Se ha propagado o está propagando la idea, peligrosa por lo que entraña, de que en derecho todo es posible y cabe, que nada está prohibido o deviene imposible para el Estado, que nada está vedado al poder político, ni limitado por los textos constitucionales o los Tratados internacionales. Esta forma de entender el derecho, el ordenamiento jurídico, se lanza y asume en un momento muy concreto, inspirado por los distintos intereses cuyo fin es lograr una mayoría de gobierno, siendo así que parece trasladarse a la sociedad la noción de que lo que se entiende por político es ajeno a la ley o que ésta debe plegarse siempre a los objetivos de las distintas formaciones en liza.

Al margen de la legalidad o ilicitud del objeto de tal deriva dogmática, de la posibilidad o no de aprobar una ley de amnistía, asunto nada claro y que permite diversas interpretaciones en el marco de la literalidad de la Constitución, en caso alguno debería la clase política actuar con ligereza afectando a las bases esenciales del sistema constitucional y democrático.

No todo cabe en derecho, sino solo aquello que es compatible con el modelo constitucional, con las leyes superiores y con el sistema en su conjunto, pues dicho sistema informa la misma esencia del modelo y genera seguridad jurídica, además de servir de freno al Estado frente a los ciudadanos.

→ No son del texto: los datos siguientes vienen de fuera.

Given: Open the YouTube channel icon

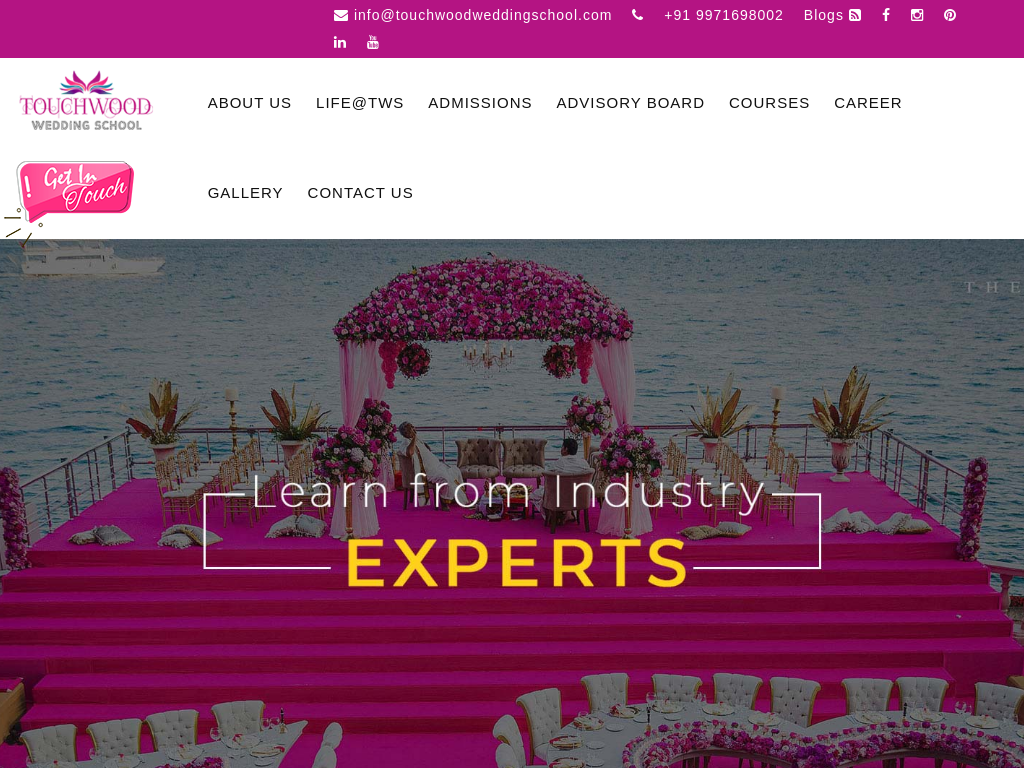Looking at the screenshot, I should coord(372,42).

Porque la ley es, en democracia, sobre todo eso: un mecanismo de defensa de las personas frente al Estado, especialmente frente al Poder Ejecutivo, siempre propenso a extender su poder y restar ámbitos de libertad.

En eso consiste la democracia, el estado de derecho, pues el derecho es superior a la política que debe sujetarse al mismo, no pudiendo ningún poder exceder los límites de lo establecido, ni imponer lo que no es compatible con el sistema previsto constitucionalmente.

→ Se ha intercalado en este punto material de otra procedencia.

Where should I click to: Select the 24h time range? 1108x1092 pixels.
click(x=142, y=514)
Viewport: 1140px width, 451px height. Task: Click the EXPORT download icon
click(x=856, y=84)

Es verdad que el Poder Judicial se rige por el principio de legalidad y está plenamente sometido a la ley y que el Legislativo se mueve por criterios de oportunidad, políticos, sociales, económicos etc…Eso es el pluralismo, que exige que los tribunales controlen a quienes, por razones diversas y legítimas, dictan normas movidos por fines amplios y no coincidentes entre sí que, en todo caso, deben someterse a las leyes que limiten lo que puede pasar de discrecional a arbitrario y de anteponer intereses particulares a los generales. Pero nunca el derecho permite todo, ni todo es posible en el marco de un sistema democrático, pues admitir esta idea es tanto como legitimar un poder absoluto a quien, aunque revestido de una mayoría, puede afectar al sistema constitucional. Muchos dictadores llegaron al poder refrendados por los votos y utilizaron la ley con esta amplitud que ahora se reclama. La ley es garantía. No lo olvidemos.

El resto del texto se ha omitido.